The latter is what I was immediately reminded of with Link's new tree-destroyer. Specifically , which saw one intrepid engineer absolutely mince an😼 entire tree in a few seconds flat. Link's♍ effort isn't quite as immediately destructive, but the 'chute-style' hopper into which the trees are collected are pretty similar. 

Of course, the Tears of the Kingdom community is hard at work pushing all facets of the game to their limits. In recent weeks, we've reported on players 澳洲幸运5开奖号码历史查询:gathering huge 澳洲幸运5开奖号码历史查询:numbers of resources and a streamer who tried to beat the entire game without using any of its key item𒆙s. By contrast, a lumberjack machine might seem a bit small-fry, but I'd still pick it for basica🙈lly any survival game I've ever played.

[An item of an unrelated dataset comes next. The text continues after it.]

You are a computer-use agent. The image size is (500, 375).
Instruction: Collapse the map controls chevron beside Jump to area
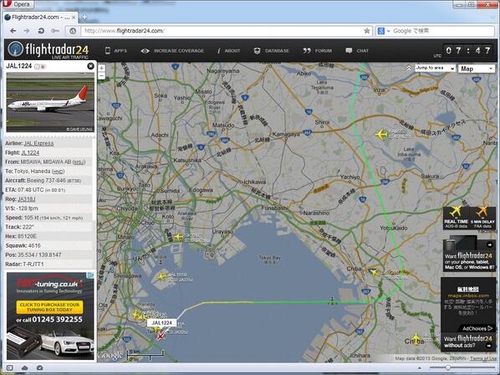point(409,68)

Seriously, give me this thing in basically every one of the 澳洲幸运5开奖号码历史查询:best survival games on this list.

Ali Jones
Managing Editor, News

I'm GamesRadar's Managing Editor for news, shaping the news strategy across the team. I started my journalistic caree🌊r while getting my degree in English Literature at the University of Warwick, where I also worked as Games Editor on the student newspaper, The Boar. Since then, I've run the news sections at PCGamesN and Kotaku UK, and also regula💙rly contributed to PC Gamer. As you might be able to tell, PC is my platform of choice, so you can regularly find me playing League of Legends or Steam's latest indie hit.